Honors students, in my experience, tend to be genuinely attentive, intellectually hungry, marvelously introspective (especially when prompted) and deeply appreciative and respectful of the classroom community I try to foster and sustain each new semester.
4) How has your experience teaching in CHC shaped how you see yourself as an educator?
I see myself as an advocate of meaningful investigation as opposed to ideological indoctrination and therefore never shy away from diving deep into difficult topics regarding history writ large and American history in particular. I am less concerned about being politically correct than I am about being historically astute. Part of my mission (taking a cue from Socrates) is to unapologetically examine and excavate the unflattering truths and stubbornly enduring myths of humanity and history in order to improve them on both an individual as well as collective level.

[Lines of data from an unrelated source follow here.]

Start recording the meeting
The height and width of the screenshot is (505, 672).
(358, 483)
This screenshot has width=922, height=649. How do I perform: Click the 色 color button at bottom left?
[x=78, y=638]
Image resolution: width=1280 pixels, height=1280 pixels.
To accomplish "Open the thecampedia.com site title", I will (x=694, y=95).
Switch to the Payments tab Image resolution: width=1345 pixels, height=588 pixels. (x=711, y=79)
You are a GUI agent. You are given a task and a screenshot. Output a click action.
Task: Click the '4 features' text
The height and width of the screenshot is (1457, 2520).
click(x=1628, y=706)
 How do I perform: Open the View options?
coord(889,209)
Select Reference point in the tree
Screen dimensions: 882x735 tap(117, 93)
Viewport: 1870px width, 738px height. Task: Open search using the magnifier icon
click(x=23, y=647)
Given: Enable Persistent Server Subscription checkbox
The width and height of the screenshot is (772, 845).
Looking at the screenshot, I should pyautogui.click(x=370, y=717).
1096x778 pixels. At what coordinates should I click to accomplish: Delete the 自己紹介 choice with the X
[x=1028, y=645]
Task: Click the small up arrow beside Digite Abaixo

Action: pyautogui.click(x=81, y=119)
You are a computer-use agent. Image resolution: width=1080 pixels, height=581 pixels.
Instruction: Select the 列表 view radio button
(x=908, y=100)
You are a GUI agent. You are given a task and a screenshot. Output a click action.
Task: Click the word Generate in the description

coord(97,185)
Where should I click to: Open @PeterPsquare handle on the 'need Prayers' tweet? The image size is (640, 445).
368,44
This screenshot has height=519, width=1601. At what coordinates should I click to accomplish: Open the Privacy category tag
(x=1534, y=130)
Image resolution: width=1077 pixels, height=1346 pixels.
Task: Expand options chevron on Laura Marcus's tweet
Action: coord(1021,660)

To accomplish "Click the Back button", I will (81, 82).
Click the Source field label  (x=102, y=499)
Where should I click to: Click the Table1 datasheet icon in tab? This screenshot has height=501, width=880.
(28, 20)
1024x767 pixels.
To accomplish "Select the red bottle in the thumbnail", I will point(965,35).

5) What do you hope Honors students will take away from your class?
At best, I hope my students consider my classes to be a transformative experience from which they can draw courage and momentum to help them navigate their own narratives with the introspective/investigative spirit and technique mentioned above. At the very least, I want them to enjoy reading a little bit more than they had before and to feel more connected to the world and less isolated from it. Or, as James Baldwin once so eloquently nailed it: “You think your pain and your heartbreak are unprecedented in the history of the world, but then you read. It was books that taught me that the things that tormented me most were the very things that connected me with all the people who were alive, who had ever been alive.”
6) What are some of the classes you teach?
I teach three sections of Honors 201H (Ideas That Change The World) which I treat as a kind of hybrid composite of history, philosophy, literature, creative writing of nonfiction, ethics and social justice.
7) Why did you get into teaching?
I love to read great books and discover innovative ways to interact with the ideas on the page and by teaching and dissecting as a group I attempt to instill that sense of tangible urgency and personal growth into my students and always manage to learn a great deal from them during this process. In short, I stand by Mark Twain’s conviction that "The man who does not read good books has no advantage over the man who can’t read them,” or, in slightly more colorful terms:
If you are able to get lost in a great book, you are much less likely to get lost in a shitty life.